The Cultural Literacy Monster first raised its ignorant head for me some fifteen or so years ago, when I gave a lecture to several hundred freshmen at Denison University in Granville, Ohio. It was a lecture no doubt too heavily peppered with proper names, and even as I gassed away, I saw that what I was saying was sailing right over the heads of my youthful audience. One sentence ran: “We see this phenomenon in the journals of the Goncourt brothers, taken over by Edmond after the death of Jules in 1870.” A faculty member, commiserating with me afterwards, had a good chortle over this. “You have to understand,” he said, “it’s not that they’ve never heard of the Goncourt brothers, which of course they haven’t, but that they’ve never heard of 1870.”

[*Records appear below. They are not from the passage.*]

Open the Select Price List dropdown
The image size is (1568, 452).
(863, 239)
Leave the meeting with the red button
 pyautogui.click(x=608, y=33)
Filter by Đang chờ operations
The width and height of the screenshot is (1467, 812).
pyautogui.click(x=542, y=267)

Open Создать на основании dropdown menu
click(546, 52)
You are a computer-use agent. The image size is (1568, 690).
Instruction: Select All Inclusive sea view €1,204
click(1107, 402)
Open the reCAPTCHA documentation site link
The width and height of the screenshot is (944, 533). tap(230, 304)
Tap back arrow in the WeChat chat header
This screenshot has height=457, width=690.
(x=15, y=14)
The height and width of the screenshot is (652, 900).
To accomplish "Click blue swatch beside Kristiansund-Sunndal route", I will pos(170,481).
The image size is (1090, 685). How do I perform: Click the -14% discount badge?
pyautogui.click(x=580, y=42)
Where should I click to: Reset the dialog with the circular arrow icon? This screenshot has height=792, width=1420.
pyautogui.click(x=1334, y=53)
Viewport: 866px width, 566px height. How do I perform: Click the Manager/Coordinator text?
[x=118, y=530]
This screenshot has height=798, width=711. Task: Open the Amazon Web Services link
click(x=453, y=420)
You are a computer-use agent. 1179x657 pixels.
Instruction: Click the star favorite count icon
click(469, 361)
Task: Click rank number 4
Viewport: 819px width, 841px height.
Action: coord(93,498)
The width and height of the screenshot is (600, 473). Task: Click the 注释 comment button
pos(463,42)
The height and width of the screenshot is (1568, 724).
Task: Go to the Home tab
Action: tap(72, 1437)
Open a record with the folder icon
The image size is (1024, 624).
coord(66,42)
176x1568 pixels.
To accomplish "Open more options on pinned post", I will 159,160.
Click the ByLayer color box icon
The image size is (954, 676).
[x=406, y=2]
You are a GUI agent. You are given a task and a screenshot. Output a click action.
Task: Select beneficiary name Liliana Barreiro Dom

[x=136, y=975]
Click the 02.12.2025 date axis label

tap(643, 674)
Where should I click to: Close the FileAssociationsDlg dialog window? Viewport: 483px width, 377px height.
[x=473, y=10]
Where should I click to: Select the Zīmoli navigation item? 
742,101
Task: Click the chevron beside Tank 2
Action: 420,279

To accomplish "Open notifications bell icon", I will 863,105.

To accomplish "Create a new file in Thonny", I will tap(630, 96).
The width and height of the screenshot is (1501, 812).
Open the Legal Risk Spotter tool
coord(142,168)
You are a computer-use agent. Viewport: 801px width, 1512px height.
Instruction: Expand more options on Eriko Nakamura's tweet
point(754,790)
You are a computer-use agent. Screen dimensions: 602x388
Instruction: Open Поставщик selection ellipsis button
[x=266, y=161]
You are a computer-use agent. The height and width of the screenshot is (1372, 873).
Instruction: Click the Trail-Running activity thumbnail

Professors love to tell stories about the amusingly ample blank spots in their students’ knowledge. (“This kid thought that the greatest achievement of the Ottoman Empire was the invention of the footstool.”) As a quondam university teacher who was never much of a student himself, I try not to add to the stock of such stories. But I must say that I was amazed, appalled, aghast, and a little saddened to learn last week, from a contemporary, that two highly intelligent young editors with whom she works had no notion that the phrase “the last time I saw Paris” comes from the Jerome Kern song of the title. Everybody in the West, I thought, knew that. I can hear Maurice Chevalier — no, fellas, he didn’t play goalie for the Montreal Canadiens in the 1940s — singing the next phrase, “her heart was young and gay,” and feel pity for those who can’t. How, I ask myself, can anyone not know that lovely, lilting song? Sacrebloodybleu!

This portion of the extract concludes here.